According to research supported by the Robert Wood Johnson Foundation, extending health coverage to additional low-income Americans can end up benefiting their future children years down the line. That’s because that type of coverage expansion can help improve women’s health, which in turn ensures that they have healthier pregnancies — and fetuses’ long-term health outcomes can be influenced by their environment in the womb.

The study authors, who tracked states’ varying levels of expansion of the Medicaid program in the 1980s, found that babies born after their mothers gained Medicaid coverage grew up into healthier adults. They had lower rates of obesity, lower BMI, and fewer preventable hospital visits. Young children whose families gained coverage after they were born also experienced some positive health effects, but to a lesser extent than the babies who benefited from Medicaid expansion while they were still in utero.

Ultimately, the researchers conclude, that will end up driving down health costs in the long term by contributing to a healthier generation.

“Although most research has found that expanding health insurance coverage increases the immediate use of care among beneficiaries, our results highlight that providing health insurance coverage to low-income families during critical periods of development may reduce the need for costly care in the future,” the study authors write. “Our results suggest that public health insurance expansions have benefits that materialize years after their implementation. Furthermore, benefits of the Medicaid expansions may continue to emerge later in life for the cohorts that gained coverage.”

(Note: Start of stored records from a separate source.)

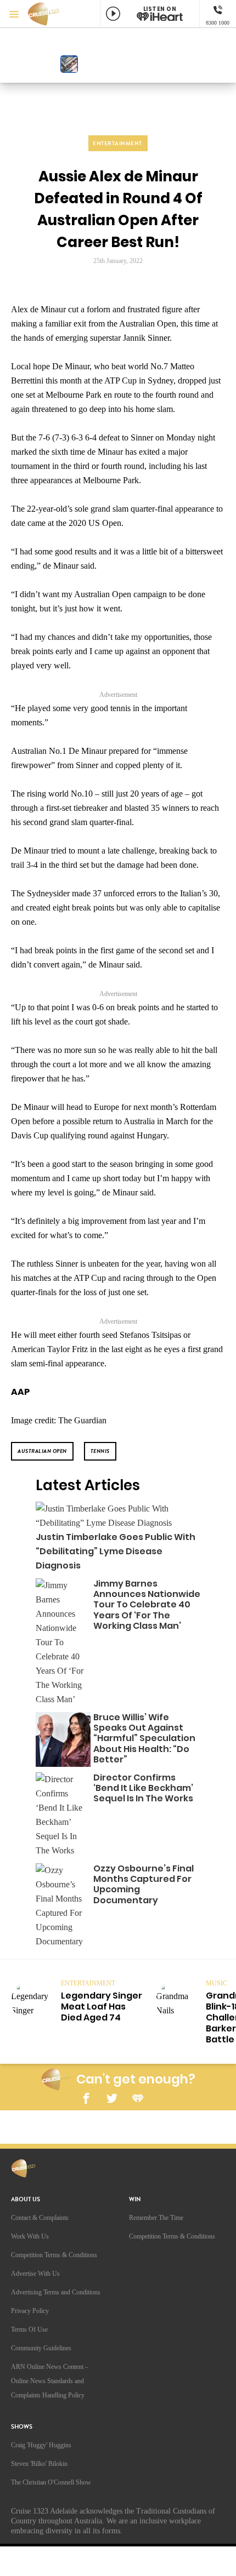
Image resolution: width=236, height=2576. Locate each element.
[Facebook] (86, 2097)
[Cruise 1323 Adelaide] (49, 14)
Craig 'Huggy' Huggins (41, 2445)
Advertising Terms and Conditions (55, 2292)
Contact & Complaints (40, 2218)
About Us (25, 2199)
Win (135, 2199)
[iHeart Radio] (137, 2097)
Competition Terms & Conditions (54, 2255)
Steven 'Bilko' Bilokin (39, 2464)
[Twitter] (112, 2097)
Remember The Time (156, 2218)
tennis (100, 1451)
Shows (21, 2426)
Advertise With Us (35, 2273)
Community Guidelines (41, 2348)
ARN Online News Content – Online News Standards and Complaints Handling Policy (49, 2381)
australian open (42, 1451)
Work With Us (30, 2236)
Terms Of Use (29, 2329)
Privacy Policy (30, 2311)
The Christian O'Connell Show (51, 2482)
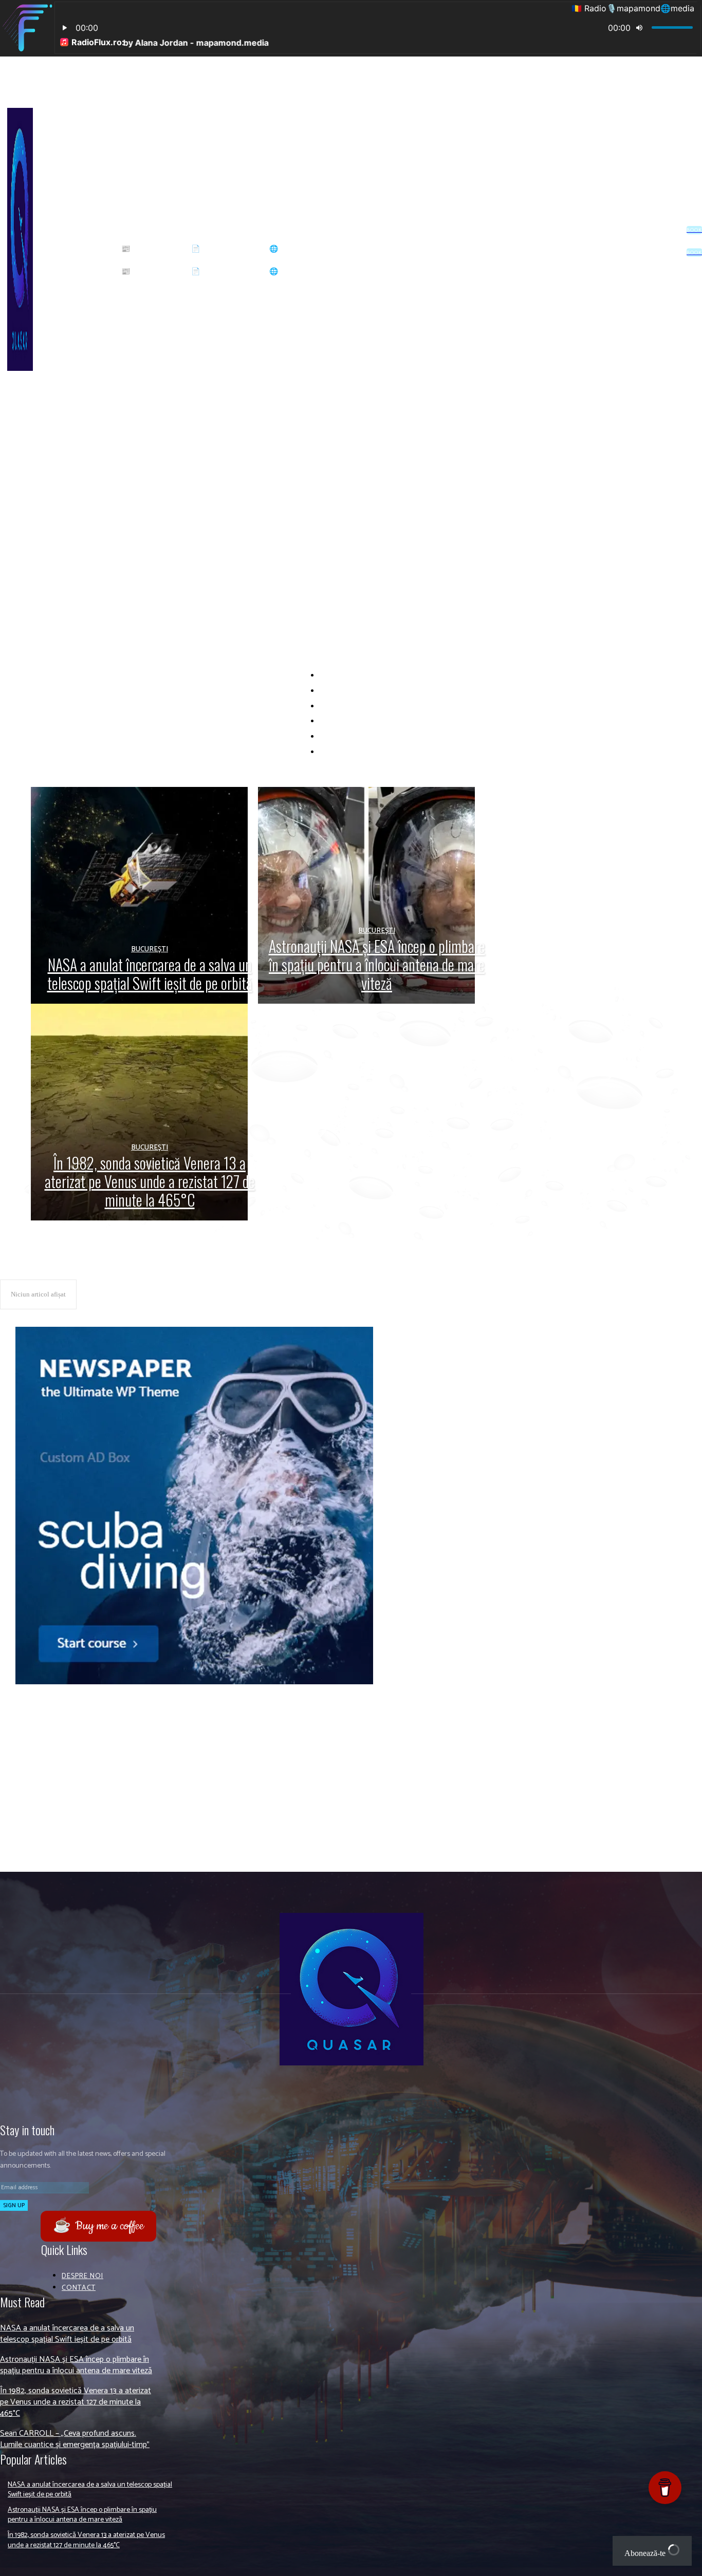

This isn’t the only research that supports these conclusions. Giving women access to a robust social safety net, such as government assistance to help them purchase food, has been proven to improve their future children’s health. So does ensuring they have the support of taxpayer-funded family planning services, which helps them space their pregnancies. Other studies focusing specifically on Medicaid have found that ensuring low-income Americans’ public insurance coverage also helps kids stay in school and keeps struggling families out of financial distress.

Women make up nearly 70 percent of the adults on Medicaid, and limiting their access to that coverage significantly restricts their ability to receive gender-specific health care. According to estimates from Planned Parenthood, if every state agreed to expand their Medicaid programs under Obamacare, 4.6 million low-income women of reproductive age would be able to have health care. Nonetheless, more than 20 GOP-controlled states continue to resist implementing this particular Obamacare provision, a move that’s leaving millions of low-income Americans without any access to affordable insurance whatsoever.